According to The Global Survey of Investment and Economic Expectations, fund managers are "more optimistic" about the prospect for equity returns. However, they continue to view world growth and medium-term government bonds with hesitation, as they still expect a sovereign debt default in the Eurozone and fear weak fiscal situations in the U.S., U.K. and Japan.
The biggest concerns for managers in 2013 include government intervention, global economic imbalances and sovereign debt defaults, with inflation being a significant concern in the next five years.
Carl Hess, global head of investment at Towers Watson, said the U.S. is displaying "some positive economic signals," which "seem to be reflected in managers’ view that the U.S. is the region with the most rewarding investment opportunities in 2013, followed by China, the Eurozone and frontier markets. While government policies are clearly intended to stimulate growth and address the massive U.S. fiscal deficit, we see the risk skewed toward deflation rather than inflation. That said, the housing market still remains key to a U.S. recovery — if the headwind of negative equity can be overcome."
But “a sustained global economic recovery is likely to remain fragile, set as it is against the unavoidable situations of extreme indebtedness in the Western world: ongoing double- and triple-dip recessions, and weak and uncertain prospects for growth in many markets," Matt Stroud, head of strategy and portfolio construction, said.
“Volatile markets and heightened risk awareness continue to make asset allocation very challenging, as investors balance priorities such as long-term de-risking, short-term market opportunities, rebalancing and maintaining a strategic asset allocation mix," he added.
While institutional investors expect to either maintain or modestly increase their portfolio risk level in 2013, Stroud said investors are more often diversifying investment portfolios with alternatives rather than equities. They are also buying fewer bond funds, he said.
Managers foresee better equity returns in 2013 in most markets except the U.S. and Australia, where expectations at 7% (versus 8% in 2012) in the U.S. and 6% (versus 7% in 2012) in Australia are the lowest they have been since the survey started in 2008. That said, managers still lean toward the U.S. and China, where they expect equity returns of 10% compared with 7.8% in 2012. Meanwhile, managers expect returns of 6% in the U.K. versus 5% in 2012, 7% in the Eurozone versus 6%, and 6% in Japan versus 5%.

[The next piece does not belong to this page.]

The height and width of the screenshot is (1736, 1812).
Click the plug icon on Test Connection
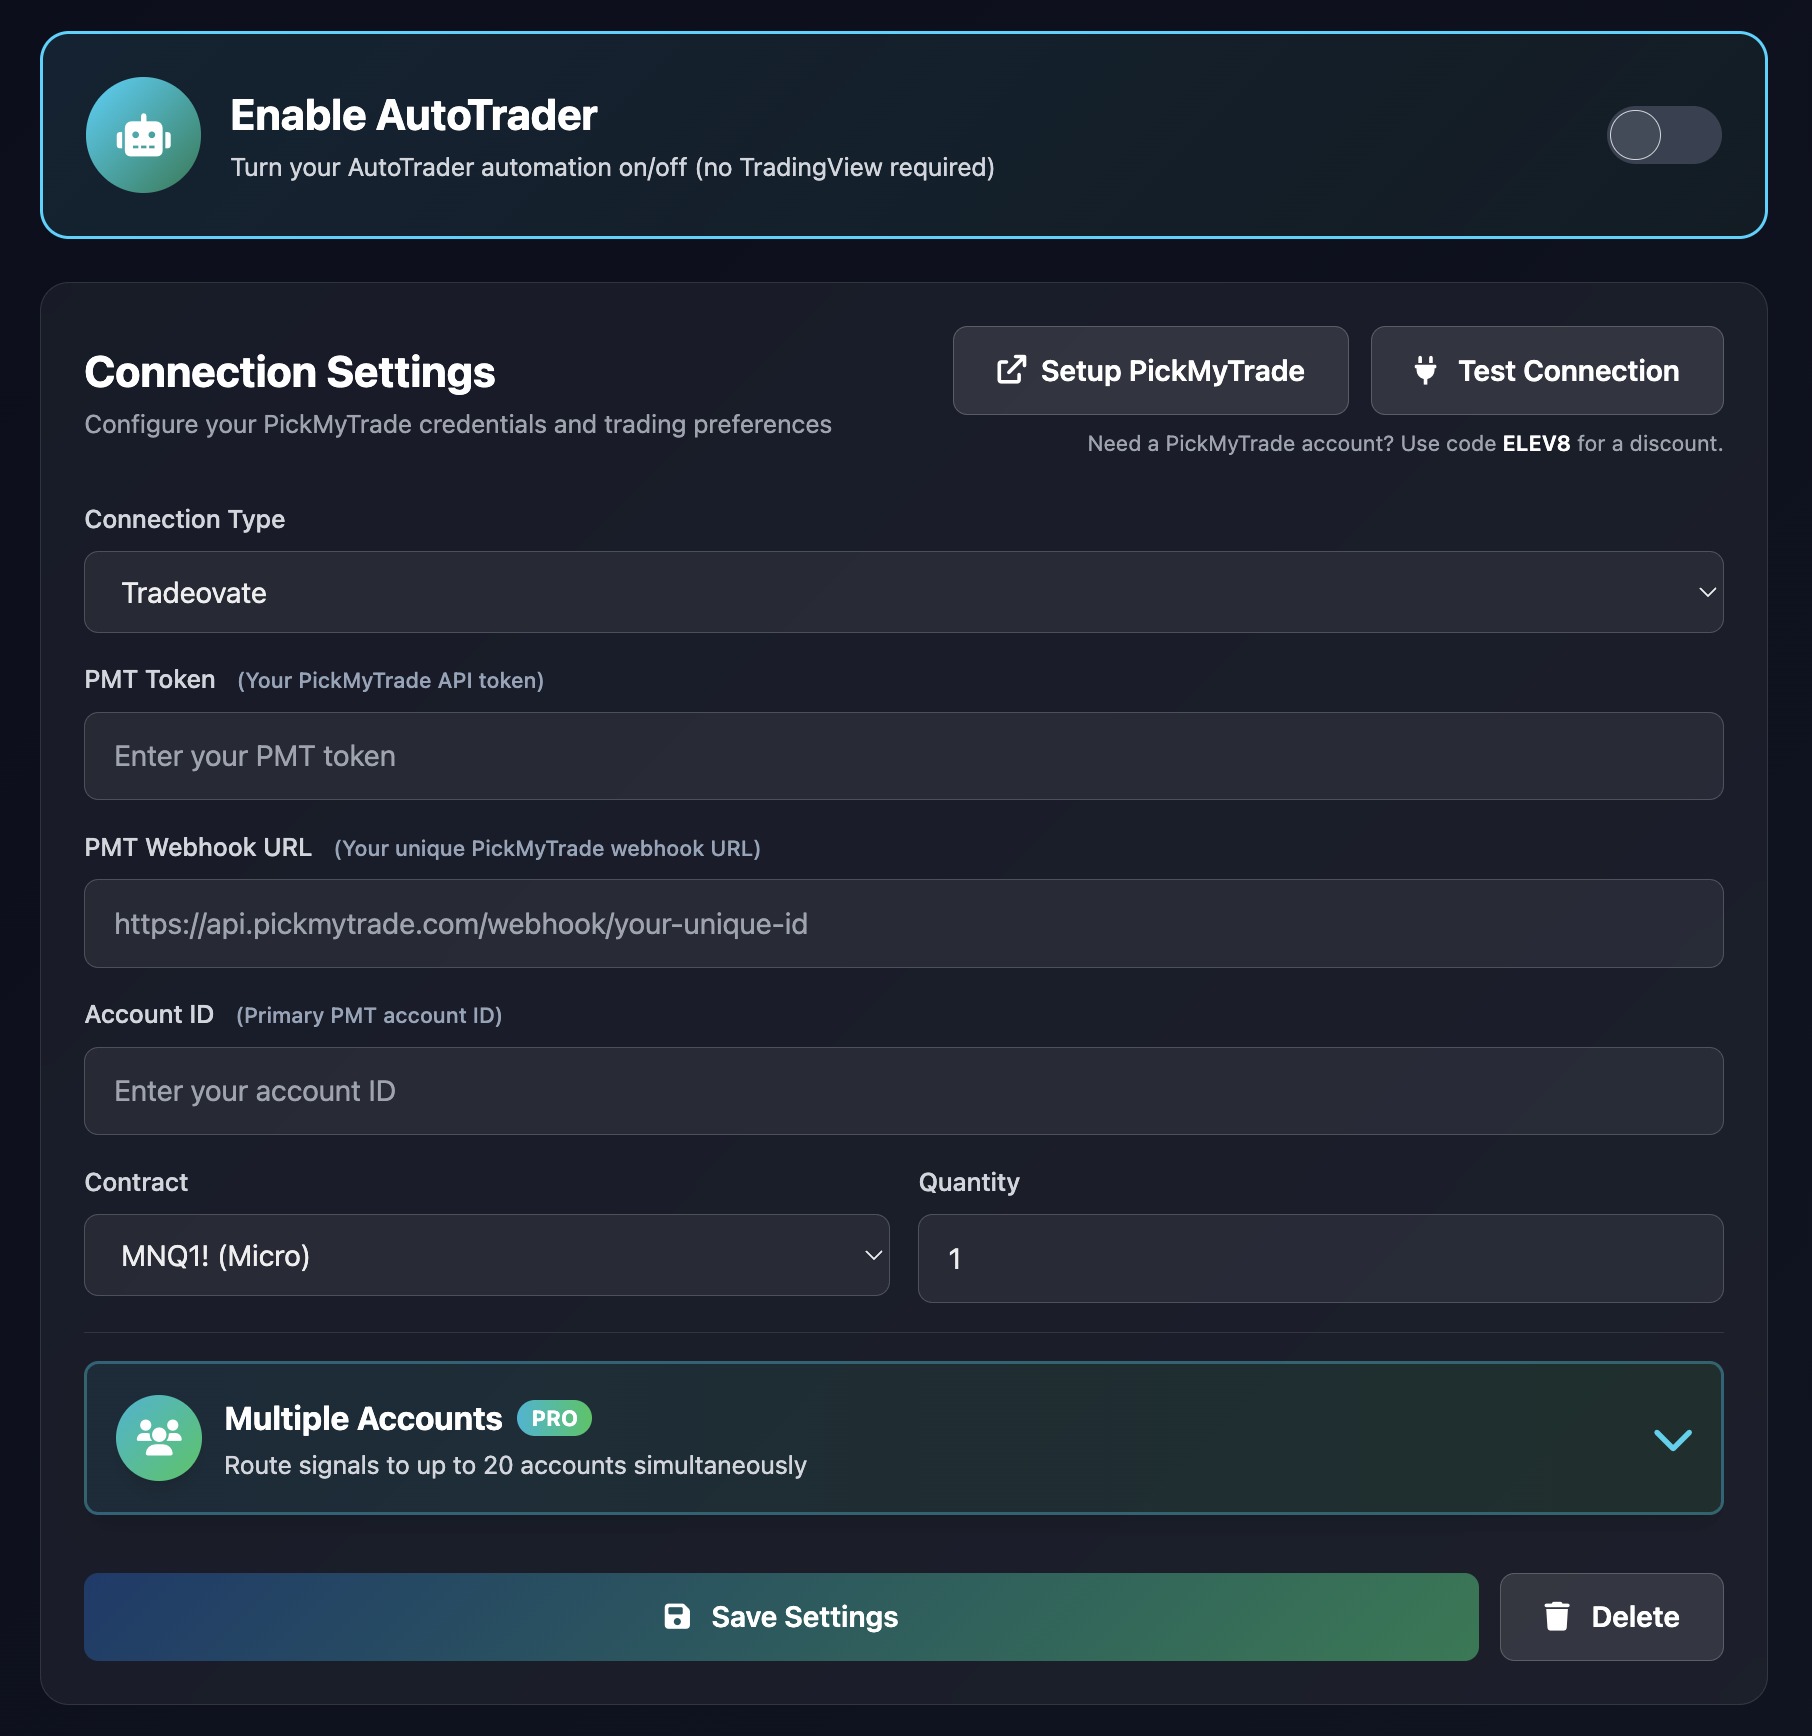tap(1426, 370)
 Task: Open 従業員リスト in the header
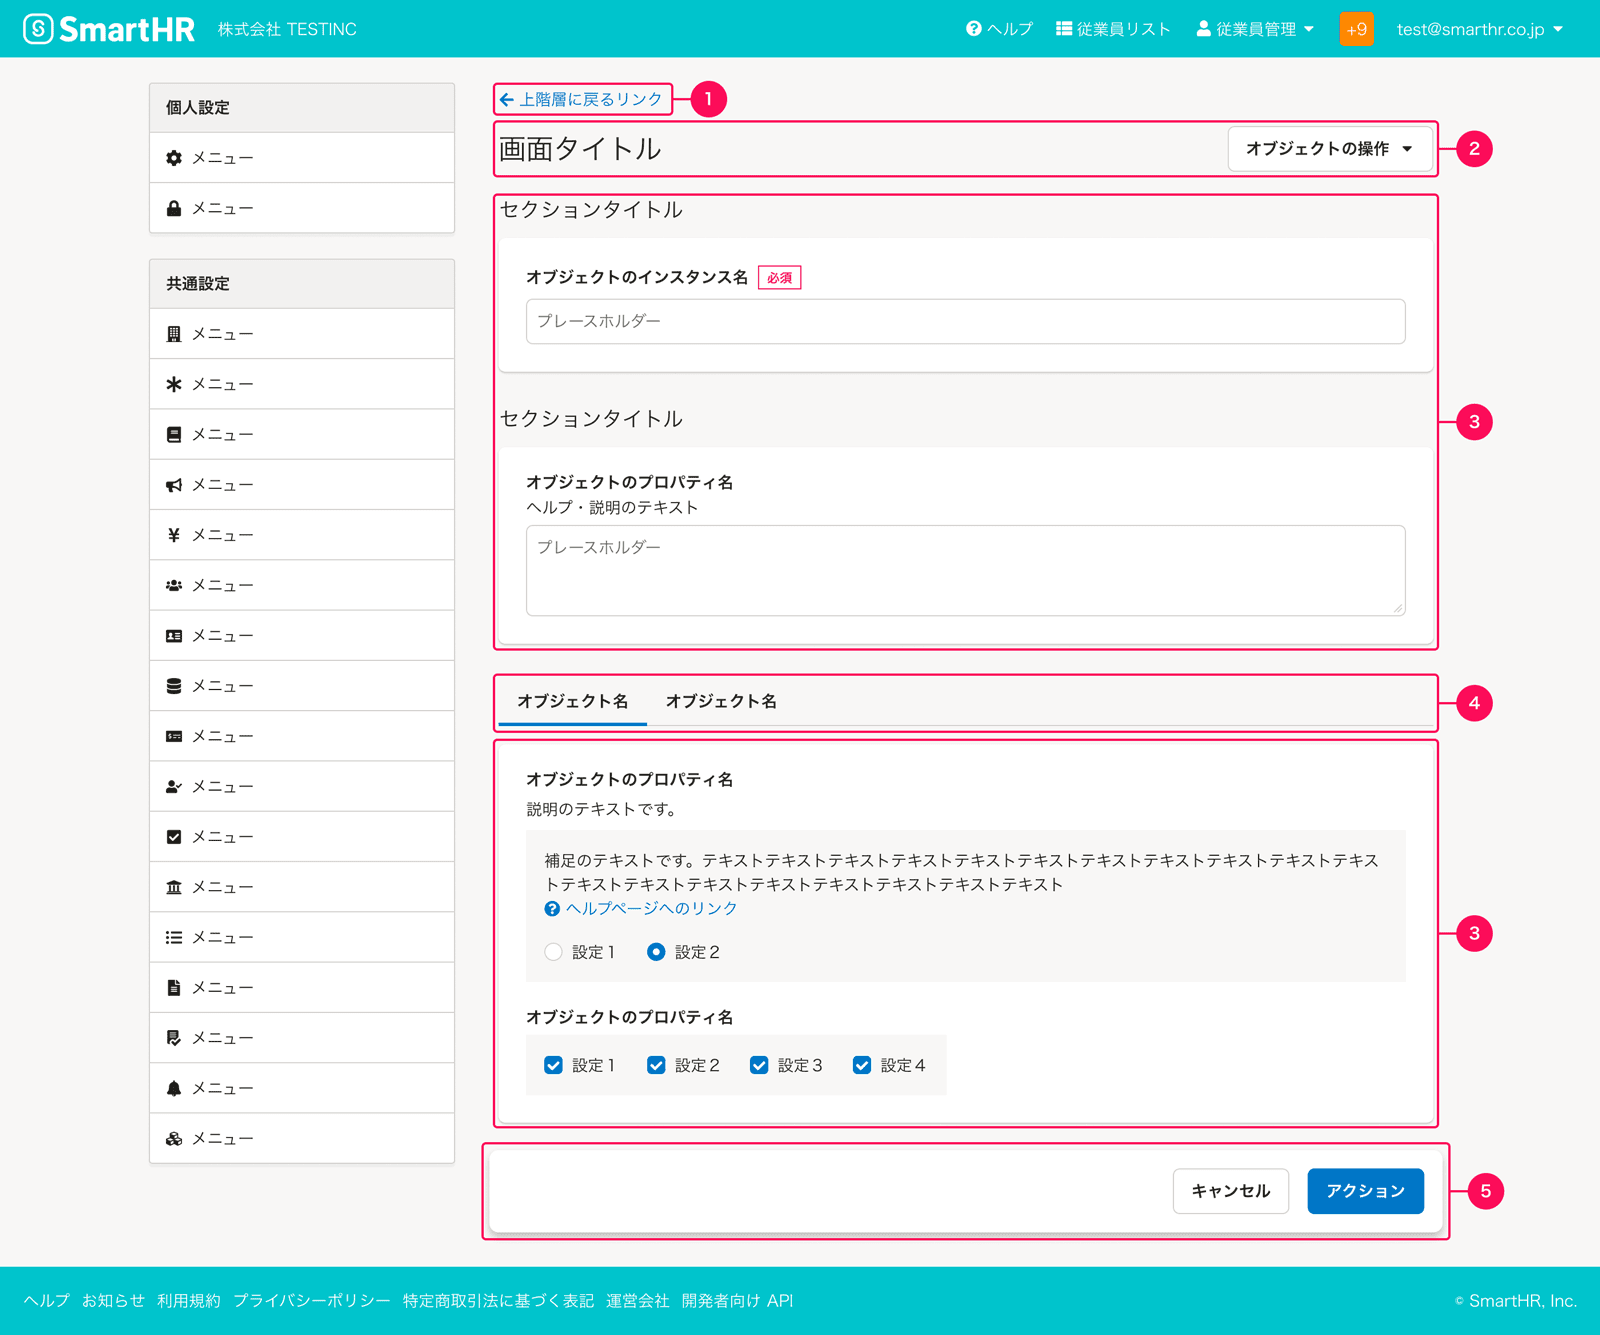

Expected equity volatility for 2013 is in the 15% to 20% range for major economies. This is somewhat lower than in previous years but still elevated compared to longer-term averages. In their five-year outlook, most managers in the survey have high hopes for emerging market equities, public equities and real estate, while they remain wary of nominal government bonds, money markets, investment-grade bonds and inflation-indexed government bonds.
Meanwhile with 10-year government bonds, managers again predict falling yields down to historic lows in 2013. They expect yields of 2% in the U.S. versus 3.8% in the 2011 survey.
Findings were derived from a survey of 169 investment managers. The majority of managers surveyed manage more than $5 billion in institutional assets and more than $1 billion in retail assets.
Towers Watson Investment, a division of Towers Watson’s risk and financial services business, boasts assets under advisory of over $2 trillion.